Einen "ersten wichtigen Schritt" nannte der rechtspolitische Sprecher der CDU-Fraktion, Peter Beuth, die Entscheidung seiner Fraktion, die Vereinbarung von Landesregierung und dem Beamtenbund zur Anpassung der Beamtenbesoldung und –versorgung per Gesetz umzusetzen. "Es wird eine Einmalzahlung im November 2007 geben und eine Besoldungserhöhung zum 1. April 2008 um 2,4 Prozent", führte Beuth aus. Der CDU-Politiker machte deutlich, dass darüber hinaus im Beamtenrecht eine umfassende Reform erforderlich sei: "Diese Chance wurde uns durch die Föderalismusreform erst eröffnet", erinnerte der CDU-Politiker.

Eine umfassende Dienstrechtsreform
solle "nach ausführlichen Fachgesprächen mit Experten" in der kommenden
Legislaturperiode erfolgen, erläuterte Beuth. Er begrüßte es ausdrücklich, dass
die Landesregierung nicht gewartet, sondern mit den Beamten schon jetzt diese
Anerkennung durch die Erhöhung der Besoldung ausgehandelt habe. Geplant sei auch
die Einrichtung eines "Lebensarbeitskontos" für die Beamten, die mehr als 41
Stunden arbeiten. Diese können den Differenzbetrag zwischen 41 Stunden und Ihrer
regelmäßigen Wochenarbeitszeit ansparen und später z.

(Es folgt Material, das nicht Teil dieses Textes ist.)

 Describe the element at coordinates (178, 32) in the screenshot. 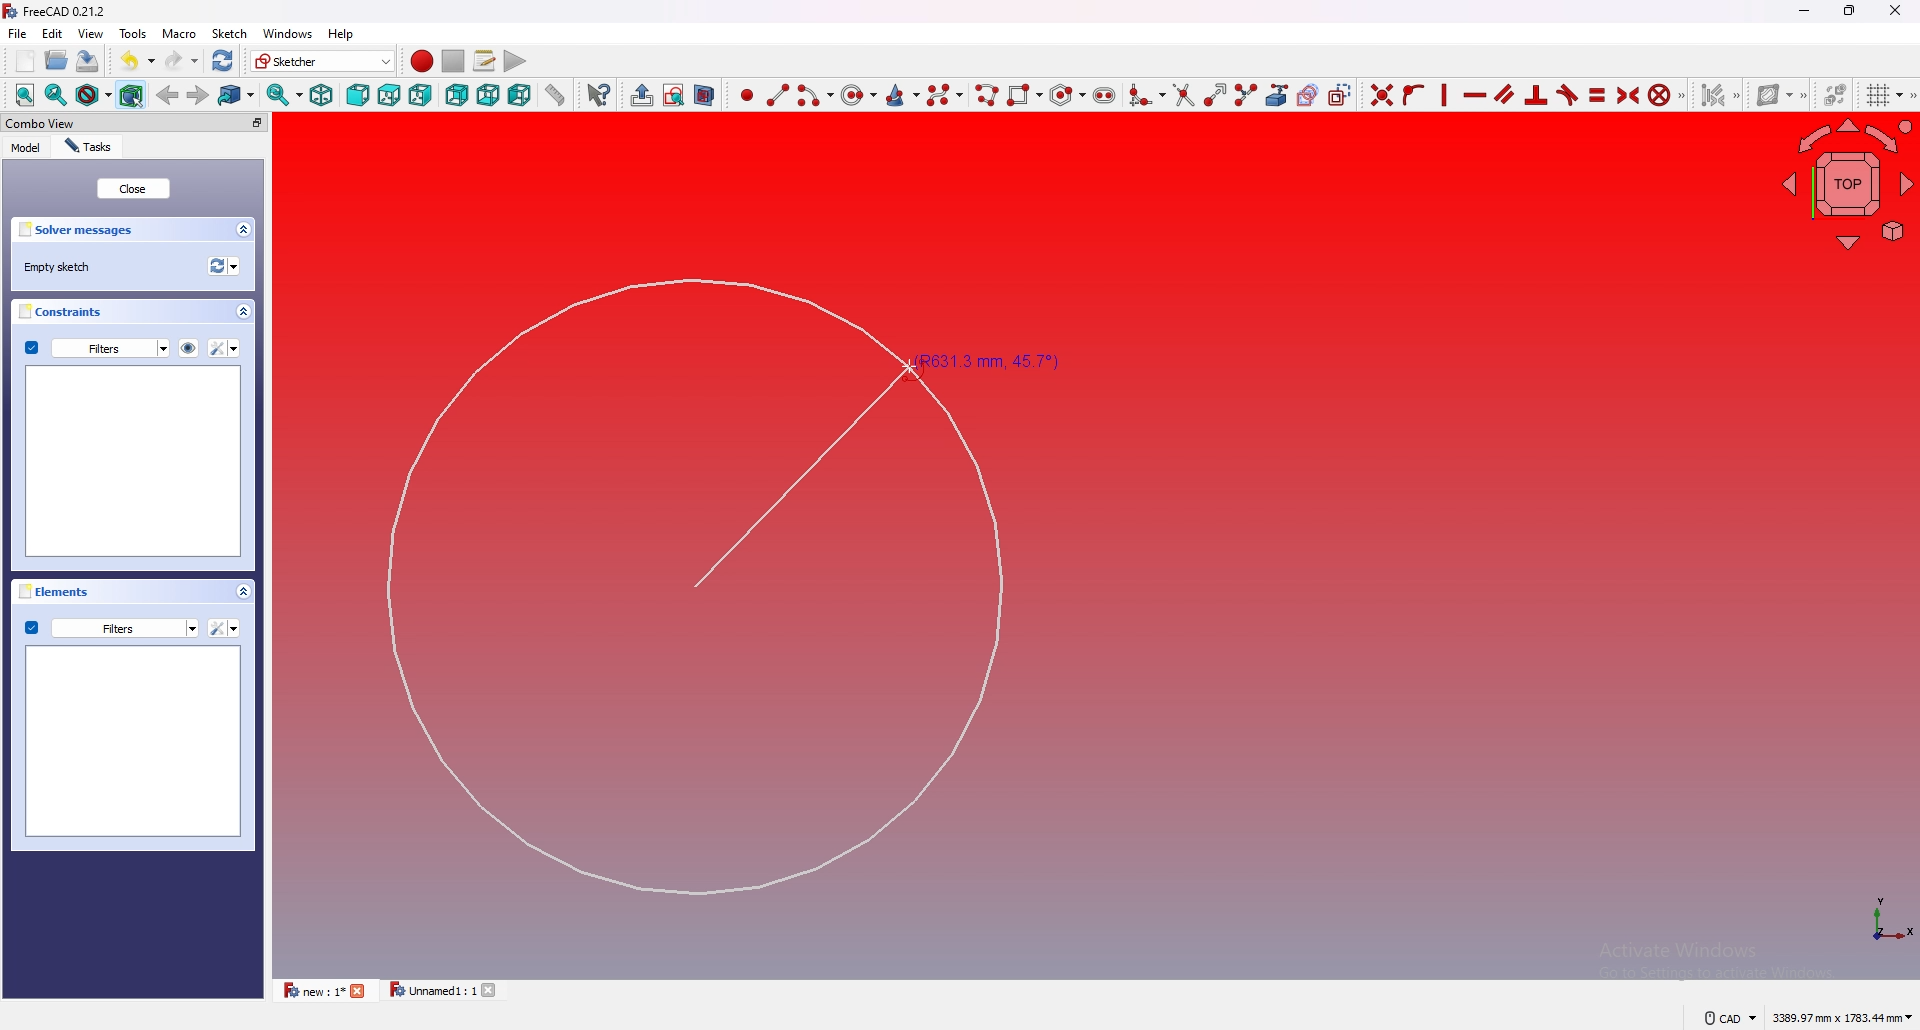

I see `macro` at that location.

B. für eine längere
Freistellung vom Dienst unmittelbar vor dem Ruhestand nutzen.
 

Beuth nutzte die Einbringung des
Gesetzes, um sich bei den Bediensteten der Landesregierung für ihren Einsatz und
ihr Engagement zu bedanken: "Ohne die Mitarbeiter hätte auch die Operation
Sichere Zukunft kein Erfolg werden können. Dank dieser Leistung konnte Hessen im
Hinblick auf zukünftige Generationen verantwortungsbewusst haushalten und spart
jährlich 600 Millionen Euro ein." Er hoffe nun auch, dass Ver.di das Angebot der
Landesregierung bald annehmen werde, Tarifgespräche zu führen: "Auch für die
Angestellten muss eine Einigung gefunden werden. Die Sondierungsgespräche
sollten zu einem Ergebnis führen", betonte Beuth abschließend.